Sound policy and sound legal principles are generally coincident, and so it is here. If the power to issue negotiable paper is needful or expedient for our municipalities, let it be given by the legislature that can prescribe the limits, purposes and conditions of its exercise, and provide for the payment of the liabilities which are thus authorized. And, finally, the argument against the existence of a general implied power in municipalities to issue commercial paper, becomes, as it seems to us, absolutely conclusive in view of the rule, wisely settled, that corporate powers, especially powers whose exercise looks to the creation of public burdens, are to be strictly construed; and that, however convenient at times such a power might be, it is one which is not necessary, as shown by universal experience and practice in England, and generally in this country, to enable the corporation to exercise its ordinary functions, or to carry into effect the purposes for which it was created. It is, therefore, a power which does not exist.

Our justification for this extended discussion is found in the fact that the doctrine here combatted is struggling for admission into our jurisprudence. It is one which, as we conceive, is founded in a radical misconception of sound legal principles, and one, moreover, whose consequences, if it shall be incorporated into the general law, can not be contemplated without anxiety.

It follows that, since the defendant city had no power to borrow money in the manner attempted, to erect the wharf or to improve the streets, the bonds issued therefor are not legally binding upon it, and there can be no recovery upon them. Bateman v. Mid-Wales Ry. Co., supra; Thomas v. Port Hudson, 27 Mich. 320; Hackettstown ads. Swackhamer, 37 N. J. L. 191; Regina v. Litchfield,4 Ad. & El. N. S. 891, 906; Mayor, &c., v. Ray, 19 Wall. 468, 480, per Bradley, J.

It will not validate these bonds so as to make them the basis of a recovery, even if it be shown that the money borrowed was in each instance used for the purpose which it is recited in the bonds

to have been borrowed. But the plaintiff may amend and add, in respect of these bonds, counts in the nature of counts for money had and received. Adhering to the decision of this court (Treat, J.) in Wood v. Louisiana, at the last term, the present holder of the bonds will then be treated as the assignee of the original holder or payee in respect of the money actually lent to the city; and if, after the city obtained it, the same was in fact expended for the erection and repair of wharves, or the improvement of streets, or possibly, if expended for other authorized municipal purposes, under the authority of the city council, the amount advanced, with lawful interest, less payments received on account thereof, may be recovered. Dillon Munic. Corp., sec. 730; Paul y. Kenosha, 22 Wis. 266; Shirk v. Pulaski County, 4 Dill., 208, 4 Cent. L. J.390; Oneida Bank v. Ontario Bank, 21 N. Y. 490; Mayor, &c., v. Ray, 19 Wall. 468, 484, per Hunt, J. The case might be different, even in this aspect of it, if the contract was one expressly prohibited by statute; but this is a question not unattended with difficulties, which it is not necessary to consider.

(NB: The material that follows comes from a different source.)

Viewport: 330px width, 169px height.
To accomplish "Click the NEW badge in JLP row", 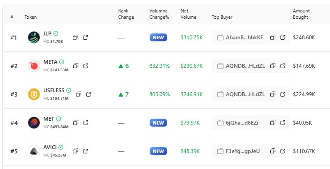I will (158, 37).
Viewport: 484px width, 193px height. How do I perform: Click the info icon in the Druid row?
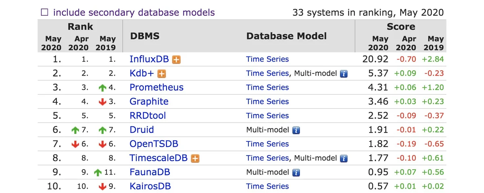[x=296, y=130]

II. The other class of bonds, known as "Road mprovement bonds," were issued in renewal of bonds issued by the city in payment for stock subscribed to certain companies organized to build gravel roads from the defendant city to points in Missouri. Subscriptions to the stock of such companies was expressly authorized by the act of the legislature of February 24, 1857 (Acts 1857, p. 302), quoted at large in the statement of the case.

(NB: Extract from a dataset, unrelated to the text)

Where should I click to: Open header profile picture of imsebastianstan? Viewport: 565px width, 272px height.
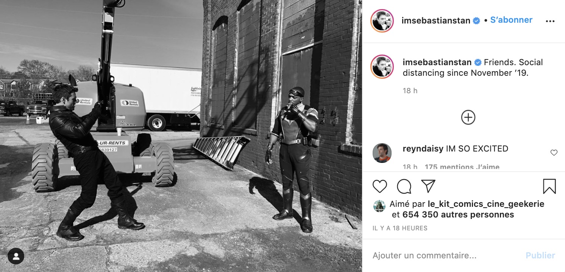click(382, 21)
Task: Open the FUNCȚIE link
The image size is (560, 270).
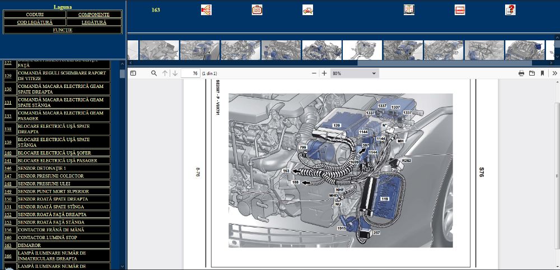Action: (x=62, y=30)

Under the true construction of this act, in view of the general legislation of the State of Missouri at this period, on the subject of municipal aid to railway and other companies; the almost universal practice, under such legislation, to issue bonds for debts of this kind; the practical construction put upon this act by the city; the special nature of the authority given; the limited amount of tax authorized by the charter to be laid for the ordinary uses of the municipality, and the decisions of the Supreme Court of the United States as to the implication of the power to issue bonds to pay for stock subscriptions in railways, and the general tenor of the judgments of the Supreme Court of the United States on the subject, (Lynde v. Winnebago Co., 16 Wall. 6, 12; Police Jury v. Britton, 15 Wall., 572; Dillon Munic. Corp., secs. 106, 107, 407, and notes), and that the inference of the power to issue bonds is in no way inconsistent with the provisions of the act, my judgment is (Treat, J., dissenting on this point), that the city was authorized to issue bonds in payment for the stock subscribed in those companies; that it would be liable to a general judgment on such bonds, and that on those bonds falling due they might be renewed by other bonds.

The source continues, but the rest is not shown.